Doug: Yes, it was an extremely interesting trip. It was at a large embedded systems show. I think 900 exhibitors or something like that. It was the first time I've been to Germany and I was really surprised that I could get by speaking English. Everybody there seems to speak English. I have attended lots of trade shows, and some large ones. But this one was certainly different. I did have to make several presentations working at the booth a little bit, to explain my project which was prominently displayed in the booth-- in the Cypress booth.

(editors note: you can check out the rest of the competitors of the Smarter Life Design Challenge here)

element14: What are you working on now for element14?

Doug: My main project for element14 right now is a vehicle simulator that looks like a vehicle to any external application or device - enabling such applications to be largely developed without needing an actual car in the lab.

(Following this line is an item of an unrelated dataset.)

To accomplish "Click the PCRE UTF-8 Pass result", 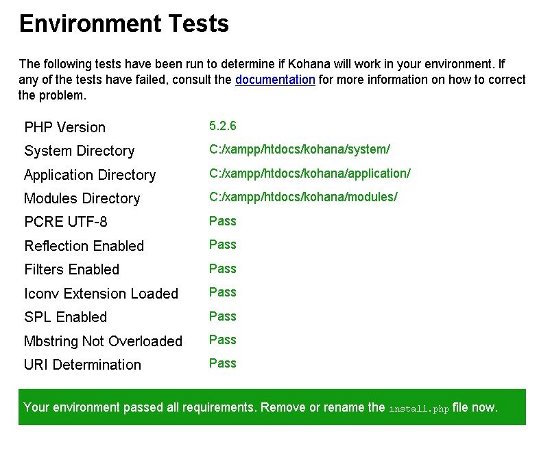I will pos(222,221).
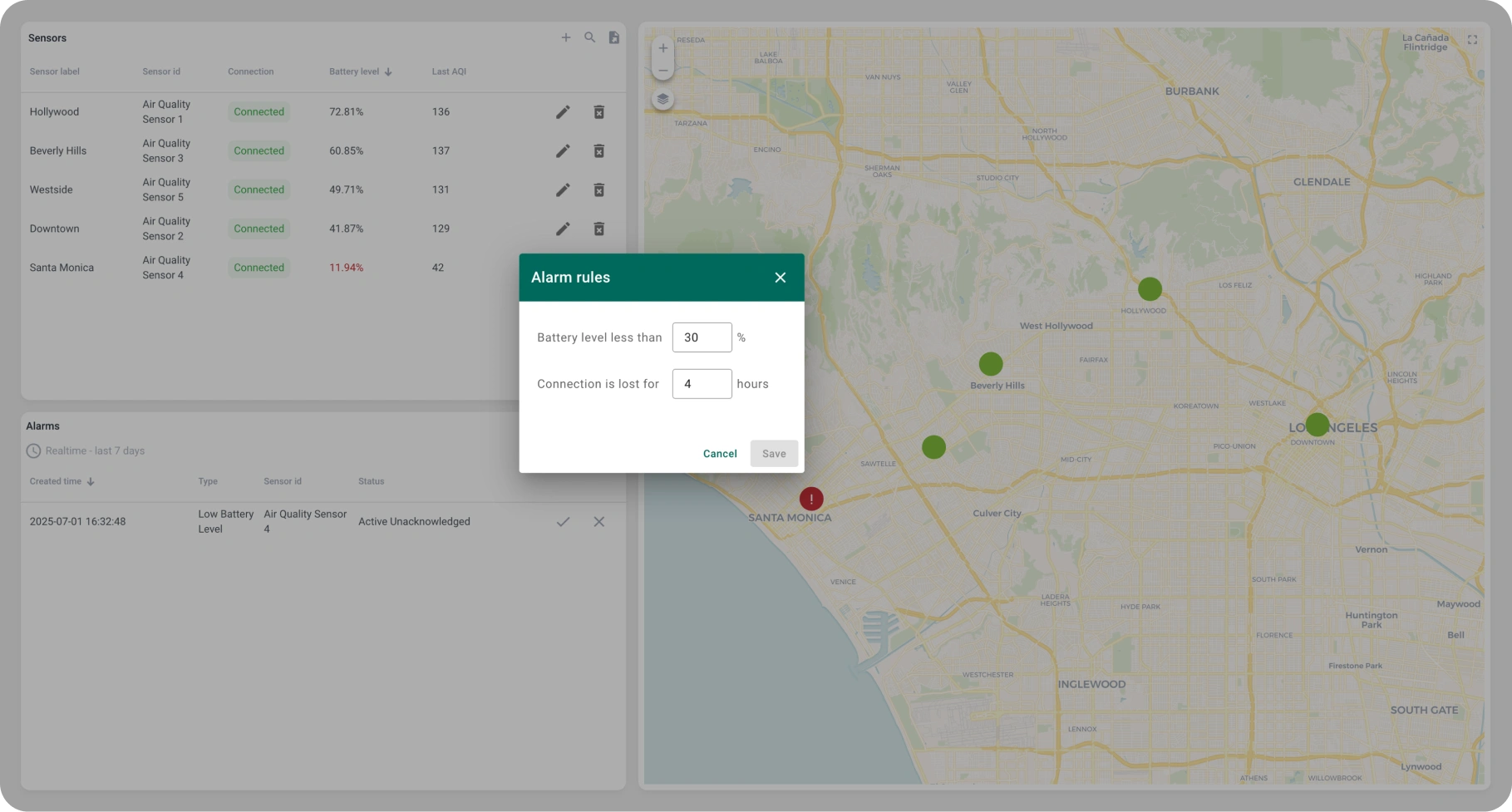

It is a special kind of vehicle simulator to be used by developers who are developing instrumentation that uses the data from vehicles - there's a lot of data and a lot of computers in vehicles these days.

It’s progressing; we’ve finished the design, at least finished all the hardware design and we're just waiting for parts right now to build it, and get the software started. It's not just a simulator. It can actually just record a real vehicle trip, and all the data associated with those trips, so that when it's playing back essential information, it could be real data, not just simulated data.

element14: Would that include video, if that were being taken by a car system?

Doug: Yes, that's part of the plan to have it synchronize with video, and to record. Initially, of course, we would just use a commercial video recorder.

element14: Getting back to element14, and your experience with it: what areas of the site do you find yourself paying attention to, which do you follow?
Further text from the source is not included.